→ Excerpt
Before injecting, wash or sanitize your hands and any surfaces used to prepare the drugs. Then use an alcohol wipe or soapy water clean your injection site.
Switching veins or how you use (smoking instead of injecting) can decrease the chance of getting an abscesses or other infections.
Use fresh needles.
It’s best not to reuse or share needles as well as other drug use equipment like cottons, cookers, ties, water, snorting straws, or pipes. If you are reusing, clean your syringe with sterile water and bleach.
Infections like HIV and hepatitis C can be transmitted through a small amount of blood from someone else’s body. This means even if you are not sharing a syringe, you can be exposed to blood from other drug use equipment.
If you are actively using drugs, getting tested for HIV and hepatitis C every six months can help keep you healthy.
Don’t use alone.

→ Data below
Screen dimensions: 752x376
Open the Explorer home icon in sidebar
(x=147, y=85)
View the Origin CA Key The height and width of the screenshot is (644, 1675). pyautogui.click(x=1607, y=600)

→ Exercise details
Copy the passage of the safer drug use text above word for word, starting at "Before injecting, wash" and ending at "keep you healthy.".

→ Written response
Before injecting, wash or sanitize your hands and any surfaces used to prepare the drugs. Then use an alcohol wipe or soapy water clean your injection site.
Switching veins or how you use (smoking instead of injecting) can decrease the chance of getting an abscesses or other infections.
Use fresh needles.
It’s best not to reuse or share needles as well as other drug use equipment like cottons, cookers, ties, water, snorting straws, or pipes. If you are reusing, clean your syringe with sterile water and bleach.
Infections like HIV and hepatitis C can be transmitted through a small amount of blood from someone else’s body. This means even if you are not sharing a syringe, you can be exposed to blood from other drug use equipment.
If you are actively using drugs, getting tested for HIV and hepatitis C every six months can help keep you healthy.